## Short exercise a
Repeat word for word everything in the adoption article from "Victoria Smith and" down to "for two children.".

[Begin Source excerpt]

The Johnsons, who live in Middletown, had entered into a private adoption agreement with the birth mother. “So, she’s been part of us,” Kate said.
But with the formal adoption now done, “We can kind of relax now,” Jeff said, acknowledging there was always the concern the birth mother may change her mind. “This is the day,” Jeff said, joking he now has to start saving for Ellianna’s college and wedding.
“We’re just so excited,” Kate offered. And while it is a lengthy process, having taken the Johnsons about four years total, Jeff recommended to anyone thinking about adopting: “Don’t hesitate, just do it,” because it brings so much joy and happiness.
Victoria Smith and her life partner, Karen Mitcham, are old hands at this, yet it still feels so joyful, they said. “It’s wonderful,” Smith said, as the couple’s adoption was completed for two children.
Jaylen, 2, and Samantha, 5, are joining the Mitcham and Smith family, alongside Mya, a 7-year-old who the couple adopted in June 2012. Smith and Mitcham have been foster parents for these children and for a total of 32 kids over the years. Most of the children returned to their original families or were placed in other homes. “I’m retired now and I love kids,” said Smith, which made the decision to adopt Jaylen and Samantha an easy one.
Mitcham said it’s a lot of work dealing with three youngsters but, “We have a lot of help…we have our church family” to lend support.
Smith believed she and Mitcham are the ones receiving all the benefits. “They keep us young,” she said of the children.
“We learn so much every day,” from the children, Seegal Moses said, believing she and her husband are the lucky ones. “I look at their faces and see so much love.”
National Adoption Day is sponsored annually by a coalition of national organizations, such as the Dave Thomas Foundation for Adoption and the Children’s Action Network, to raise awareness of the approximately 100,000 children nationally, and 300 in Monmouth County, currently in foster care hoping for permanent homes.
Those adopted last Friday range in age from 4 months to 29 years old. There were 122 adoptions finalized in Monmouth County over the course of the year, according to Peters.

[End Source excerpt]

## Short exercise b
Reproduce everything in the records from the line containing "Open the history clock icon" down to the end of the records, keeping every line unchanged.

[Begin Entries shown]

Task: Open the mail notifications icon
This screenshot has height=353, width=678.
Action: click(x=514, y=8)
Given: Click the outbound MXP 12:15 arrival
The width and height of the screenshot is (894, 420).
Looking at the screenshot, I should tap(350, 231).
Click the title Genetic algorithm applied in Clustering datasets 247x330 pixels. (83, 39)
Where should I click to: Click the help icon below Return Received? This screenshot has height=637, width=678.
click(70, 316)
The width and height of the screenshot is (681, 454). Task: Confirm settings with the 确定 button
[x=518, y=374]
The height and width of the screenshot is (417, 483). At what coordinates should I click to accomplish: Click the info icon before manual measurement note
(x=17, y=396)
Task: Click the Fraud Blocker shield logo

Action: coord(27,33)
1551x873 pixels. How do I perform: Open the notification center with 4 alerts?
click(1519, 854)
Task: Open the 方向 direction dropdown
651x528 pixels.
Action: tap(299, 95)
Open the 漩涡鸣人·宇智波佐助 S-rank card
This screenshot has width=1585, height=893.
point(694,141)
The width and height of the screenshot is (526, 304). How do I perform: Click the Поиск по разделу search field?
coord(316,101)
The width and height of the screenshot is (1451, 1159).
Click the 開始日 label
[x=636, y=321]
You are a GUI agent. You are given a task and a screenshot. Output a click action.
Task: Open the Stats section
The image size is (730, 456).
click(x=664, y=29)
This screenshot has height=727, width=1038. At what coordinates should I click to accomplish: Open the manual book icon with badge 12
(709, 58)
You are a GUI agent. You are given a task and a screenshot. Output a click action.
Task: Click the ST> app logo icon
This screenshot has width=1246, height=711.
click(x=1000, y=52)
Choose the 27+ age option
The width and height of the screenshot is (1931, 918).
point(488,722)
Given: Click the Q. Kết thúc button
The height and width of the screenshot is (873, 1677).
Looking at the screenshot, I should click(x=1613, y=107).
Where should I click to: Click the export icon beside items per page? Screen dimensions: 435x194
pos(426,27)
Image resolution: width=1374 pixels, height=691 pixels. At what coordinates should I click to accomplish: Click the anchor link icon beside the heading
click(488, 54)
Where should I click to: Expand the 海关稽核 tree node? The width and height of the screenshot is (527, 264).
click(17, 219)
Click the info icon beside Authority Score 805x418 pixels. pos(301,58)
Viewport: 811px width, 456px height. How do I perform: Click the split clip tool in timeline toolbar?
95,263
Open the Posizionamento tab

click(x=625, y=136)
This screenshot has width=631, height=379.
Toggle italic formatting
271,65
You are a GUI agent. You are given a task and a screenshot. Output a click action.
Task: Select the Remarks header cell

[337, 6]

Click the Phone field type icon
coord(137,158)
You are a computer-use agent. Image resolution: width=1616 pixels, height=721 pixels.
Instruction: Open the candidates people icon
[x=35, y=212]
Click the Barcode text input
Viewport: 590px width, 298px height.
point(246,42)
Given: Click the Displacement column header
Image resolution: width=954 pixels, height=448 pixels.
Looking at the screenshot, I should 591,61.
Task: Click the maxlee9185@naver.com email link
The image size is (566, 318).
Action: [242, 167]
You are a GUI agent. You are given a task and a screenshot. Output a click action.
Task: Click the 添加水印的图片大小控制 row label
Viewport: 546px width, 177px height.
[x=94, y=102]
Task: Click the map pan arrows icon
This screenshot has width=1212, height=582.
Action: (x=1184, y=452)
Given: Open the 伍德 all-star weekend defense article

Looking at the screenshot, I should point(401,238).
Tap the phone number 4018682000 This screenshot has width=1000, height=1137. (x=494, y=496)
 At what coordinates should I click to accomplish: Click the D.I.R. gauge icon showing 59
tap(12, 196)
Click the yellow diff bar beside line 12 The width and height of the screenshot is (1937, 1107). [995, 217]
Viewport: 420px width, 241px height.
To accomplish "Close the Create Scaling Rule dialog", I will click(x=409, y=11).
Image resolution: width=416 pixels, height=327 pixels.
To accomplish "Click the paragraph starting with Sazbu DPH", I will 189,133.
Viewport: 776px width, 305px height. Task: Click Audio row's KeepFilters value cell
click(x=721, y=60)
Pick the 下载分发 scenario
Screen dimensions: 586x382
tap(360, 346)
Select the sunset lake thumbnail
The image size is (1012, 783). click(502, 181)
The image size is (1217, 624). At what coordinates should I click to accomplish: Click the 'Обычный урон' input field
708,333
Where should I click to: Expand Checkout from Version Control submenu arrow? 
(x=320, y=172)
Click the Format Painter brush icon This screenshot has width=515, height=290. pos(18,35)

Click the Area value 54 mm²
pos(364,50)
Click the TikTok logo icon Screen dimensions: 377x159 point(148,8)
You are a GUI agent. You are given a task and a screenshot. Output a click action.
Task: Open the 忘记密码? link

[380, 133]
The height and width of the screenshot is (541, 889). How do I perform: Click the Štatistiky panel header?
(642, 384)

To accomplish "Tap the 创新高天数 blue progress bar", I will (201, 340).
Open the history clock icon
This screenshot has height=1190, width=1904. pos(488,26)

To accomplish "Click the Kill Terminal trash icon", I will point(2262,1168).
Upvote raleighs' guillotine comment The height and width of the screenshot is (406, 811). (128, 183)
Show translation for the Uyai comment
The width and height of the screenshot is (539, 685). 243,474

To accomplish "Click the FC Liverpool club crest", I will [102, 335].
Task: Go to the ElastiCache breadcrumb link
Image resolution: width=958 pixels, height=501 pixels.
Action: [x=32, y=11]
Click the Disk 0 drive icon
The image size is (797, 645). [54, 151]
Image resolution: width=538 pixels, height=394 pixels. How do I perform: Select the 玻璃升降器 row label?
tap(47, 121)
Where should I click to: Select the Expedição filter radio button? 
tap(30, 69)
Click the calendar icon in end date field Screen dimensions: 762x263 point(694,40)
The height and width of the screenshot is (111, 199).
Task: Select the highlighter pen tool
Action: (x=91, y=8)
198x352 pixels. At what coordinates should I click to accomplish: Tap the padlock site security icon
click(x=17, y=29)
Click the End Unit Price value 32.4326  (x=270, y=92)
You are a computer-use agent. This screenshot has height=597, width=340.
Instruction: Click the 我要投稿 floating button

[End Entries shown]

## Finished answer a
Victoria Smith and her life partner, Karen Mitcham, are old hands at this, yet it still feels so joyful, they said. “It’s wonderful,” Smith said, as the couple’s adoption was completed for two children.

## Finished answer b
Open the history clock icon
This screenshot has height=1190, width=1904. pos(488,26)

To accomplish "Click the Kill Terminal trash icon", I will point(2262,1168).
Upvote raleighs' guillotine comment The height and width of the screenshot is (406, 811). (128, 183)
Show translation for the Uyai comment
The width and height of the screenshot is (539, 685). 243,474

To accomplish "Click the FC Liverpool club crest", I will [102, 335].
Task: Go to the ElastiCache breadcrumb link
Image resolution: width=958 pixels, height=501 pixels.
Action: [x=32, y=11]
Click the Disk 0 drive icon
The image size is (797, 645). [54, 151]
Image resolution: width=538 pixels, height=394 pixels. How do I perform: Select the 玻璃升降器 row label?
tap(47, 121)
Where should I click to: Select the Expedição filter radio button? 
tap(30, 69)
Click the calendar icon in end date field Screen dimensions: 762x263 point(694,40)
The height and width of the screenshot is (111, 199).
Task: Select the highlighter pen tool
Action: (x=91, y=8)
198x352 pixels. At what coordinates should I click to accomplish: Tap the padlock site security icon
click(x=17, y=29)
Click the End Unit Price value 32.4326  (x=270, y=92)
You are a computer-use agent. This screenshot has height=597, width=340.
Instruction: Click the 我要投稿 floating button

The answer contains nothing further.